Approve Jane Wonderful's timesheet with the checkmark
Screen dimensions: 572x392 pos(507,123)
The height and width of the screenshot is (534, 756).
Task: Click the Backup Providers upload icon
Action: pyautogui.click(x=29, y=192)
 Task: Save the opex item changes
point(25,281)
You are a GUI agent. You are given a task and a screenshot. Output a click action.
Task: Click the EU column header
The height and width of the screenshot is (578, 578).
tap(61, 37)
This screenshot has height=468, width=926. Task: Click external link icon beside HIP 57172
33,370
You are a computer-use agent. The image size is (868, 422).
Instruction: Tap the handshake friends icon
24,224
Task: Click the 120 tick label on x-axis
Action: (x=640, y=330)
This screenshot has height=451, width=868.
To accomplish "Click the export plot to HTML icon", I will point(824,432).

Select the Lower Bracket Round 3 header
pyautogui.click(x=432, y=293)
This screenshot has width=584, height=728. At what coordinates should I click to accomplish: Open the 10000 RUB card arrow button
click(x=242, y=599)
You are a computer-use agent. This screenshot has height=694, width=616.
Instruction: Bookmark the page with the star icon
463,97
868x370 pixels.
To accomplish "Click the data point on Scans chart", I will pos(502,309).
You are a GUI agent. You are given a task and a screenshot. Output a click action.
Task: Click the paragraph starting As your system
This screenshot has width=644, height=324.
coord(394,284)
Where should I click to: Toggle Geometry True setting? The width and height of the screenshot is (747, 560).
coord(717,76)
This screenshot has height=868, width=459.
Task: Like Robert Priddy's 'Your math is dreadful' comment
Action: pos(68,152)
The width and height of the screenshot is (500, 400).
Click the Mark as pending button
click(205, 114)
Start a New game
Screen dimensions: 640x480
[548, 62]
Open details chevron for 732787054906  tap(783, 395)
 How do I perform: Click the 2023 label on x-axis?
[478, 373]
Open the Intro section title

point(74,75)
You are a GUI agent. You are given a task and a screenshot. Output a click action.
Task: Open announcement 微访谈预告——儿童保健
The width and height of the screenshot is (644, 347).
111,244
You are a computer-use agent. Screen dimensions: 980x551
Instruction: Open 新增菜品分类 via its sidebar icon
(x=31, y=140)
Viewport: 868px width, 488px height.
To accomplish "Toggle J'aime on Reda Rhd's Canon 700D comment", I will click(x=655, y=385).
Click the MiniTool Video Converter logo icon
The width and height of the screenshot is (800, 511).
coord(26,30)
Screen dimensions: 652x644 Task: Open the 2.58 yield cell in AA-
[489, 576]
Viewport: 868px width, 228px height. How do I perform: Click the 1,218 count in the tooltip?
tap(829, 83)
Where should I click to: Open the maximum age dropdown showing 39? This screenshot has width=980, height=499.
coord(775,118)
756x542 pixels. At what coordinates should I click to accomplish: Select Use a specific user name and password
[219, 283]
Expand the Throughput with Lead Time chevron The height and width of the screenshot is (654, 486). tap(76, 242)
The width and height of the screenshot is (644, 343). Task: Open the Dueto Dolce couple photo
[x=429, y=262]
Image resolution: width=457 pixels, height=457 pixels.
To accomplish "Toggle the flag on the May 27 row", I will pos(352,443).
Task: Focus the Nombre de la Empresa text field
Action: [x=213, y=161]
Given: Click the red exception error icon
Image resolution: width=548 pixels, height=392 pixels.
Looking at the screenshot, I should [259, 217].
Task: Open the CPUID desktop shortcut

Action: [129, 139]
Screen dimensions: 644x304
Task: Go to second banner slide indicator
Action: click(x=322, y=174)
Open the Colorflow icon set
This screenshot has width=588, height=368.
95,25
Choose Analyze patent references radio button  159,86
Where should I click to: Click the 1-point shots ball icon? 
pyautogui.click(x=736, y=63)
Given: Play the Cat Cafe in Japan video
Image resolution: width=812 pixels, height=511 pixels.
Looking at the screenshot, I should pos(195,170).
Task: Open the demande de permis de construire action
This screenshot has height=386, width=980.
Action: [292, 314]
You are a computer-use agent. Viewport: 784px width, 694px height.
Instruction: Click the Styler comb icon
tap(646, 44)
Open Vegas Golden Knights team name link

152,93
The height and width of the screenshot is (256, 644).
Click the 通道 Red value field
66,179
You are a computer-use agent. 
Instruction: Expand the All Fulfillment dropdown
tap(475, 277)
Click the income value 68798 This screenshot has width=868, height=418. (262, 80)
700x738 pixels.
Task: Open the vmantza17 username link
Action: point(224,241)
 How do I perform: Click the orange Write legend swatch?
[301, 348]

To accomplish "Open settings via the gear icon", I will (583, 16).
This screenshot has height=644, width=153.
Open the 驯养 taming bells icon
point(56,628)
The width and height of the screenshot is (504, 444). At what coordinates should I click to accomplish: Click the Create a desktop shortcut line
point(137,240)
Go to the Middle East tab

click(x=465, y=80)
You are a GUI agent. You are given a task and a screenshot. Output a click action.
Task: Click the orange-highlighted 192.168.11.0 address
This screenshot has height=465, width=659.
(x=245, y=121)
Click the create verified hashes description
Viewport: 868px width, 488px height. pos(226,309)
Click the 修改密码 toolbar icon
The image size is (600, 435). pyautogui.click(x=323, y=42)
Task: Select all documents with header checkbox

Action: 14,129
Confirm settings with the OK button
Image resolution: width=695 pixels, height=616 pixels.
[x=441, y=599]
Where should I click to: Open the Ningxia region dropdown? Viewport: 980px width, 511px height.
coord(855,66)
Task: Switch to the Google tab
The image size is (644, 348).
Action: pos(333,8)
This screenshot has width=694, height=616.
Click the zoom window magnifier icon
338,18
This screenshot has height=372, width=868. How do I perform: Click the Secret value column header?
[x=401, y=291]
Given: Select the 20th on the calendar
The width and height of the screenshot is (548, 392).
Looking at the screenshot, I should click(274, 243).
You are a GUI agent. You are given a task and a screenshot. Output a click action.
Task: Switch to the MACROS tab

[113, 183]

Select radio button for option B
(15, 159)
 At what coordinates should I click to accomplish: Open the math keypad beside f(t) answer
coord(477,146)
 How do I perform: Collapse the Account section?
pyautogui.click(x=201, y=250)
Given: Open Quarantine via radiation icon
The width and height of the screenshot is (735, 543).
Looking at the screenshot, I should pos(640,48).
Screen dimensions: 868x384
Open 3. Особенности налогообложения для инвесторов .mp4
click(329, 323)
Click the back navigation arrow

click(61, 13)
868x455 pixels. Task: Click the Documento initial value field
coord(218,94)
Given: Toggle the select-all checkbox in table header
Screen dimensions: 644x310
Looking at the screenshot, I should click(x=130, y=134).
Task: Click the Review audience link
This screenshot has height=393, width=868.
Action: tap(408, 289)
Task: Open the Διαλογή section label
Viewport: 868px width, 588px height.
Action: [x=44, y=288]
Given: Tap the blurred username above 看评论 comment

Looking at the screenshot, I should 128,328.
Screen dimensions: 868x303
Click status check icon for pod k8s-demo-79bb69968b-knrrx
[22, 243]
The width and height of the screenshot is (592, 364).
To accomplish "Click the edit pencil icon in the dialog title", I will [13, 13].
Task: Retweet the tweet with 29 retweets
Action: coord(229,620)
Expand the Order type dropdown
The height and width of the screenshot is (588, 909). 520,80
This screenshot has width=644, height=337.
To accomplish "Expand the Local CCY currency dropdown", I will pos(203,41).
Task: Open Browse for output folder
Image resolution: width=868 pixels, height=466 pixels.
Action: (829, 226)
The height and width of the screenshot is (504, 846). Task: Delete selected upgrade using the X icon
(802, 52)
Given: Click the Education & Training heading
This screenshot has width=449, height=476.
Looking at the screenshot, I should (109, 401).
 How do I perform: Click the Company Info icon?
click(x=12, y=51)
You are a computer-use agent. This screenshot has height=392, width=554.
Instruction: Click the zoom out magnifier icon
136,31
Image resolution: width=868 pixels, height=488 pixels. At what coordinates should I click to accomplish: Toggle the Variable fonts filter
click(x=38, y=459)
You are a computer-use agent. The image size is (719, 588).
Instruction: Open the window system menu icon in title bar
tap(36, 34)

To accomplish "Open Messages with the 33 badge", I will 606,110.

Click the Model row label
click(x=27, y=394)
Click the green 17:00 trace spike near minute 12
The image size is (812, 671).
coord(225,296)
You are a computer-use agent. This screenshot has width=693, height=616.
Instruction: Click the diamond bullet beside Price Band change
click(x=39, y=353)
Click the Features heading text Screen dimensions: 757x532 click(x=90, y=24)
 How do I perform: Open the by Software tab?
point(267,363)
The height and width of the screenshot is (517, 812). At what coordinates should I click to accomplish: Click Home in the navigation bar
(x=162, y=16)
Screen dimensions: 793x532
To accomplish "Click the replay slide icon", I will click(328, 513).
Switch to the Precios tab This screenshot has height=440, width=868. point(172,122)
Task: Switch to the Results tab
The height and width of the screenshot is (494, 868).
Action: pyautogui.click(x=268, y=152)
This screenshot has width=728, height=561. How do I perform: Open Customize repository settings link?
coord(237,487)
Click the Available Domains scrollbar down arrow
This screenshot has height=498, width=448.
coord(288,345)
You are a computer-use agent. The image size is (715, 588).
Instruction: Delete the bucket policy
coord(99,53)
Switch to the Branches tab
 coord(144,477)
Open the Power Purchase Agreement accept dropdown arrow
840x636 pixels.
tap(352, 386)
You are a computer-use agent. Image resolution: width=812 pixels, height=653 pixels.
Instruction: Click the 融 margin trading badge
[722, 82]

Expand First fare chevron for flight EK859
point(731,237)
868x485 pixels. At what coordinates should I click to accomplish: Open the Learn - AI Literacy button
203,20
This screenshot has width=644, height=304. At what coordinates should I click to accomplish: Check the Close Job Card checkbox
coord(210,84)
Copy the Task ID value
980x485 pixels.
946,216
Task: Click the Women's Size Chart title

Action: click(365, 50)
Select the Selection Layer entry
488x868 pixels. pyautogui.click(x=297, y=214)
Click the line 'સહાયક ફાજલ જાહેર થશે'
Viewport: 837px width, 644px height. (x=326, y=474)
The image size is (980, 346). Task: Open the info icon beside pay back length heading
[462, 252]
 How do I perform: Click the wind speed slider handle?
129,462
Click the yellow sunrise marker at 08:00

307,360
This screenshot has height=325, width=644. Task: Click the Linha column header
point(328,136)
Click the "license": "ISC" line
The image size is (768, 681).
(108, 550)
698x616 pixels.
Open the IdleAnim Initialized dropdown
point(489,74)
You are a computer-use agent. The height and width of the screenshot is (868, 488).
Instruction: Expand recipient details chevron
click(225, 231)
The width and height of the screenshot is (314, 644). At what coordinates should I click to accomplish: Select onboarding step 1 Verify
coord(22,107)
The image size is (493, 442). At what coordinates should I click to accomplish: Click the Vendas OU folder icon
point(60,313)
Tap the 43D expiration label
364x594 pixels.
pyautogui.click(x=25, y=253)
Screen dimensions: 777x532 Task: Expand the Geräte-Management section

+---+

About this exercise: Retype word for word everything in the listing above from the line that holds "The image size is (644, 348)." down to the line that holds "Given: Select the 20th on the calendar". Keep both end lines and leave out the rest.

Output:
The image size is (644, 348).
Action: pos(333,8)
This screenshot has width=694, height=616.
Click the zoom window magnifier icon
338,18
This screenshot has height=372, width=868. How do I perform: Click the Secret value column header?
[x=401, y=291]
Given: Select the 20th on the calendar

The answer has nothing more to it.